I need to share ssl termination task among server farm or multiple processes. In this architecture, there should be a load balancer before this ssl termination task. After looking for an appropriate software load balancer a while, it turn out that only layer 4 (TCP) load balancers (haproxy) are suitable for this job rather than layer 7 (HTTP/HTTPS) ones.
My question is, why layer 7 load balancers like nginx, perlbal cannot just pass through ssl termination? Client IP addresses should be available in layer 7 load balancer. They can just forward requests, right?
The architecture is like:
HTTPS balancer (L4/TCP balancer)
/ | \ <--- HTTPS traffic
SSL server farm/processes
\ | / <--- HTTP traffic
HTTP balancer (L7/HTTP balancer)
/ | \
HTTP server farm/processes
Reference: http://1wt.eu/articles/2006_lb/index_09.html
Best Answer
TCP layer just route traffic with added headers/control over network packets from the underlying layer. It has no knowledge of what it transports, thus does not need to deal with its content, and whether it is HTTP(S). HTTP/HTTPS does not matter.

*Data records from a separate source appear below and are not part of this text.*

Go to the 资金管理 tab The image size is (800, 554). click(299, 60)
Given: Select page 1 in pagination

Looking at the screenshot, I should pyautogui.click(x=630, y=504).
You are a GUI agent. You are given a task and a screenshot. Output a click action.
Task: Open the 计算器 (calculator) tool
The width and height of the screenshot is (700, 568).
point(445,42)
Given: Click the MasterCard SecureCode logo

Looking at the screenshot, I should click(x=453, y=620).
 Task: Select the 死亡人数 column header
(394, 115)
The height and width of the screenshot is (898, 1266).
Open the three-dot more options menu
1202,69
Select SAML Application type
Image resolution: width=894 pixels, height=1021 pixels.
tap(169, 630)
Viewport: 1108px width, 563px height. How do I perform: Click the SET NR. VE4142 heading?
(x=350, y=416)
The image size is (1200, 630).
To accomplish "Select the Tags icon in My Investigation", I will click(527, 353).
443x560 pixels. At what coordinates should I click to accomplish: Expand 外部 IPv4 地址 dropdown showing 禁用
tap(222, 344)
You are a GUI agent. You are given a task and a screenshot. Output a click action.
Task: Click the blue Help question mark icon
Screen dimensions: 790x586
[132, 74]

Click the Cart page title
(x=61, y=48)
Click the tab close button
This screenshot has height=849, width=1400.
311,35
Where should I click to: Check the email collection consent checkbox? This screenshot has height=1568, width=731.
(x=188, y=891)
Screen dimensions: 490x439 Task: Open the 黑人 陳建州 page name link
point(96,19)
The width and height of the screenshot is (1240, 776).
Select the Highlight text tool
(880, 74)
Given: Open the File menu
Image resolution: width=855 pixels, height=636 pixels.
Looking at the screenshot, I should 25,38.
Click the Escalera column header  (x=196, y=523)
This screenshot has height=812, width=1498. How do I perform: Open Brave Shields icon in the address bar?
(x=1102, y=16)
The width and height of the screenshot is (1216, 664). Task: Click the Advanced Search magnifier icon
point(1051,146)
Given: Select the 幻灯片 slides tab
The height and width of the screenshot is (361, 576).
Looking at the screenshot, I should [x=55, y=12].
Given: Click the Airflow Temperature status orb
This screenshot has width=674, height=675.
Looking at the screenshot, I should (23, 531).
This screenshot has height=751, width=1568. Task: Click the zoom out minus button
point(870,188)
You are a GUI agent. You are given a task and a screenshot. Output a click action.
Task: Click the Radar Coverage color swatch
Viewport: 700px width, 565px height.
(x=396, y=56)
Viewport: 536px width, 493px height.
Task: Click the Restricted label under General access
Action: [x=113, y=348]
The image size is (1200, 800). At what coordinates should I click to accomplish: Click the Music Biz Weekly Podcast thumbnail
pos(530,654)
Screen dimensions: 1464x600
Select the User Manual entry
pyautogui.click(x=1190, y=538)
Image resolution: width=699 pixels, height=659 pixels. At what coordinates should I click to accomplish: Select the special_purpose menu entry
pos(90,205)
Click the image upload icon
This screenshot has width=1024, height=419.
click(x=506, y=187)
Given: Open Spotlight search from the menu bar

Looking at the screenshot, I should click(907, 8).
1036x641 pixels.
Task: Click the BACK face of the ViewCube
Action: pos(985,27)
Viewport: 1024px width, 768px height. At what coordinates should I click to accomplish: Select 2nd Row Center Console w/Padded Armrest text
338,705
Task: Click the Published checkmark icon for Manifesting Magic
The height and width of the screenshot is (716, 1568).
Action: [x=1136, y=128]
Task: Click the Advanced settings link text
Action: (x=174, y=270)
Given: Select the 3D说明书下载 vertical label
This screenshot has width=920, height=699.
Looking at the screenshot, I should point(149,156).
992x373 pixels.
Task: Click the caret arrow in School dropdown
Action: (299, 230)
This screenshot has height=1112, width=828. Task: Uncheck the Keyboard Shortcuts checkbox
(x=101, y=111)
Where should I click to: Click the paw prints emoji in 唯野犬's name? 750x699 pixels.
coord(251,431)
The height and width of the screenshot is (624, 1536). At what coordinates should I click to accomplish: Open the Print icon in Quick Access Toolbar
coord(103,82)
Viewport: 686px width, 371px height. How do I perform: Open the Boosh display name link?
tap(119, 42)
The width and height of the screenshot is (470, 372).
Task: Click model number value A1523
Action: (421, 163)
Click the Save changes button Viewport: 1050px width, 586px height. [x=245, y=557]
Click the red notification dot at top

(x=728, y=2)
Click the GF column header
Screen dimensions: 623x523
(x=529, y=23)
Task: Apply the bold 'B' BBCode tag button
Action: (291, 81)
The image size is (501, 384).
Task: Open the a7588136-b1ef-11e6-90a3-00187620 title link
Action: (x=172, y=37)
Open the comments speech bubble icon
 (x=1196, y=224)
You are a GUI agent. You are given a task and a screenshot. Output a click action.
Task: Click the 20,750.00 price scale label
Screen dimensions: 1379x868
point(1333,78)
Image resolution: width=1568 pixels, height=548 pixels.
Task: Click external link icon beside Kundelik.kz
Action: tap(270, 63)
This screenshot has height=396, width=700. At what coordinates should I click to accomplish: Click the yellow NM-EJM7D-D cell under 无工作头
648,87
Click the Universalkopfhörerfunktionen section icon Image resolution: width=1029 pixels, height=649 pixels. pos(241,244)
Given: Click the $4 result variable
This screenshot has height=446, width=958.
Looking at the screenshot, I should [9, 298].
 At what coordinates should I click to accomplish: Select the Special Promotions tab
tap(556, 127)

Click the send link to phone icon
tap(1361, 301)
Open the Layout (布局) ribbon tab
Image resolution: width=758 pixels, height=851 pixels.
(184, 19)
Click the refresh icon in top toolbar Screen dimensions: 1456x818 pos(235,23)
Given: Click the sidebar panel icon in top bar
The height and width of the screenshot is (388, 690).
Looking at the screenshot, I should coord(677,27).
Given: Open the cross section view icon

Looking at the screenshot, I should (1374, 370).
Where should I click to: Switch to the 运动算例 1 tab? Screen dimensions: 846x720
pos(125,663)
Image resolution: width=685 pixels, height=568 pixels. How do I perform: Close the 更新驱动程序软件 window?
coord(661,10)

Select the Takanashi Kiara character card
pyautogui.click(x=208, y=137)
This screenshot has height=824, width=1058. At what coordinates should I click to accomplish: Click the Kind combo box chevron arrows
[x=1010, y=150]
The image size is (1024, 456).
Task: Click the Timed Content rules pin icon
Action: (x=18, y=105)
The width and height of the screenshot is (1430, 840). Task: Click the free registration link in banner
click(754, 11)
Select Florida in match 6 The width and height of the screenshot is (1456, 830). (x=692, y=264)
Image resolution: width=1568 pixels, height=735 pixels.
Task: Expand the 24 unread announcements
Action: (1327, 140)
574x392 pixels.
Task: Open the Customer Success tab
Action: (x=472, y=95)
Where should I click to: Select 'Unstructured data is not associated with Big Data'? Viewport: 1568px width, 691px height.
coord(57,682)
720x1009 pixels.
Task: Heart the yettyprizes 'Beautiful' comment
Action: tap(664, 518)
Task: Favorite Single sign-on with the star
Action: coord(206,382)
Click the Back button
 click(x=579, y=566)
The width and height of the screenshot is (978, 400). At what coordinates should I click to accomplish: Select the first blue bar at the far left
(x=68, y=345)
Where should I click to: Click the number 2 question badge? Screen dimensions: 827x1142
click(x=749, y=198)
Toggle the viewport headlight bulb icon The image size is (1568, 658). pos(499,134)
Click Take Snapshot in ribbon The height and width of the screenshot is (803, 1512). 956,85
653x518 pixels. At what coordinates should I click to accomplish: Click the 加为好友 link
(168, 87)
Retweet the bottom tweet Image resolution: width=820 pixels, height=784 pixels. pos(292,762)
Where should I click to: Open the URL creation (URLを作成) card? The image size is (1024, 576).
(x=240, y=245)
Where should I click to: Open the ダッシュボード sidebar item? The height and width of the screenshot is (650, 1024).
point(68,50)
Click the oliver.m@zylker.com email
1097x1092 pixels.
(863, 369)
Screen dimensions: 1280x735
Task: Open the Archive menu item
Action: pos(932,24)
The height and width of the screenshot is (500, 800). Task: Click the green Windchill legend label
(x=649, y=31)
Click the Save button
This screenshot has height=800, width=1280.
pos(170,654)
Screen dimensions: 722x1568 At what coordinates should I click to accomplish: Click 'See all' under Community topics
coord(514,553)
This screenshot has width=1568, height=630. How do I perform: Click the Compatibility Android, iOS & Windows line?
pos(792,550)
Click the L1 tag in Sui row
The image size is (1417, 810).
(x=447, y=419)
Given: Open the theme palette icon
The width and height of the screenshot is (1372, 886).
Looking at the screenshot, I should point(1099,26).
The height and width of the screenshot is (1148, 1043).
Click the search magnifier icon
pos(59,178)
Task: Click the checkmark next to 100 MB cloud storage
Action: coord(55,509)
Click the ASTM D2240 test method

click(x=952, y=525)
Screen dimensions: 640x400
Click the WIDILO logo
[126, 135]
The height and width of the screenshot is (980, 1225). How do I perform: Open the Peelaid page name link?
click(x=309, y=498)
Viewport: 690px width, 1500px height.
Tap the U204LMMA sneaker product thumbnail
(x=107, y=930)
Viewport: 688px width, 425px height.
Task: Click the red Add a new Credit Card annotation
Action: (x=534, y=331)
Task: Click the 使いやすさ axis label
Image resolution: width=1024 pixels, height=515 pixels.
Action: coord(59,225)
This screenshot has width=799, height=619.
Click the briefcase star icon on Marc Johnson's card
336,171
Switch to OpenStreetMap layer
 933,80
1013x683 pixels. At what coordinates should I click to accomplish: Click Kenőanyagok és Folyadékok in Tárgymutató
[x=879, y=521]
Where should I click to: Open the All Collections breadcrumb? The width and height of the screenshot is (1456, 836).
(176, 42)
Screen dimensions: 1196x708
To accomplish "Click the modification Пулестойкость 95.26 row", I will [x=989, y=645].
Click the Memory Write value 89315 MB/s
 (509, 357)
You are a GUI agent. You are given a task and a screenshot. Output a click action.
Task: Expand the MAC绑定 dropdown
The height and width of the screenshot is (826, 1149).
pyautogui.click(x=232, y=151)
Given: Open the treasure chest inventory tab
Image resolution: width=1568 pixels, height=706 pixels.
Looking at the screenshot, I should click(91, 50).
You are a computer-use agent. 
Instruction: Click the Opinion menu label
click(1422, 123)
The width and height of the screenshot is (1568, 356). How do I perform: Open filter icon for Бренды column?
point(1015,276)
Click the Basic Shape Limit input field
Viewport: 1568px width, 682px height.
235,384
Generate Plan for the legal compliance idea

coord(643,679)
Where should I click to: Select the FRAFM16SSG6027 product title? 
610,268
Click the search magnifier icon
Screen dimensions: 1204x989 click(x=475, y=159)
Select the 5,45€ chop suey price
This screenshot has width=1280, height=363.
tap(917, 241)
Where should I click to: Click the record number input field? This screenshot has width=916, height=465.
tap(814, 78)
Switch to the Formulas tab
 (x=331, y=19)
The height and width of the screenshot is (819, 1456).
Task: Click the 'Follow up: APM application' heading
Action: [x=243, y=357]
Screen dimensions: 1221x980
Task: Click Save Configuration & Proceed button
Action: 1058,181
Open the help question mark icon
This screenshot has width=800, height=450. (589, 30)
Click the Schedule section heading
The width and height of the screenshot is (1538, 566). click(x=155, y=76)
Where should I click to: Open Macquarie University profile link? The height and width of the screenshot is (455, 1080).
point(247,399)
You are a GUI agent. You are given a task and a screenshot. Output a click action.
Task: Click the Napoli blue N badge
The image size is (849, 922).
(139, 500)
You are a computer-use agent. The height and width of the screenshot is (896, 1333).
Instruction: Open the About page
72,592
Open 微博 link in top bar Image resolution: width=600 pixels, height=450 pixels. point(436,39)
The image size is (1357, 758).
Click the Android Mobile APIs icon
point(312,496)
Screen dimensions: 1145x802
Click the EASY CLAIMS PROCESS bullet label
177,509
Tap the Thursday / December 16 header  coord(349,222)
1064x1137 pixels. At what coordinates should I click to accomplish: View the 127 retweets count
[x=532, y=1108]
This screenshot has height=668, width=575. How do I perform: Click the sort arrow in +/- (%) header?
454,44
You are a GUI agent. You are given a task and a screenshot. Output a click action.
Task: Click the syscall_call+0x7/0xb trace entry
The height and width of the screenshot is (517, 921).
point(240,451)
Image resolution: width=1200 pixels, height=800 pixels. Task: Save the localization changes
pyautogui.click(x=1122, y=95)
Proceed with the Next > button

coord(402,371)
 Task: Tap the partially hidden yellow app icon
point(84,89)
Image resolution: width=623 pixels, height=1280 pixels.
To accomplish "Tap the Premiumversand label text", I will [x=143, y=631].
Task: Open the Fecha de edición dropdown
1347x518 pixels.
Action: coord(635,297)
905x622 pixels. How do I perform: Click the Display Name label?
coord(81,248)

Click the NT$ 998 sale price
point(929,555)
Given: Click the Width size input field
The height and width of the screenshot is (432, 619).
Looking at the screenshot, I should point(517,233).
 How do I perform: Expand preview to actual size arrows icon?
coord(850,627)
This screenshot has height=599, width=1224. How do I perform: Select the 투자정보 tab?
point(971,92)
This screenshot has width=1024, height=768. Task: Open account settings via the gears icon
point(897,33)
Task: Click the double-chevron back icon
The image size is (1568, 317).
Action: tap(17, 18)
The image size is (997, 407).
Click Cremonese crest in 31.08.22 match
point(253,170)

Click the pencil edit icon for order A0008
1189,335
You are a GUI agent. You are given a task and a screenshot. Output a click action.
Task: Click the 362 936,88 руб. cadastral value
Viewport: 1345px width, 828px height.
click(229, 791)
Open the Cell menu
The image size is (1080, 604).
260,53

When dealing with the application layer, you are deep down within content, since you deal with an application. In case of HTTPS, you will need SSL termination. HTTP/HTTPS does matter.
Thus, if you want to load-balance at application level, you will then need to do SSL termination on the same load-balancers. nginx allows you to do that.
If you wish to separate those tasks, you will need a network/routing-level load-balancer.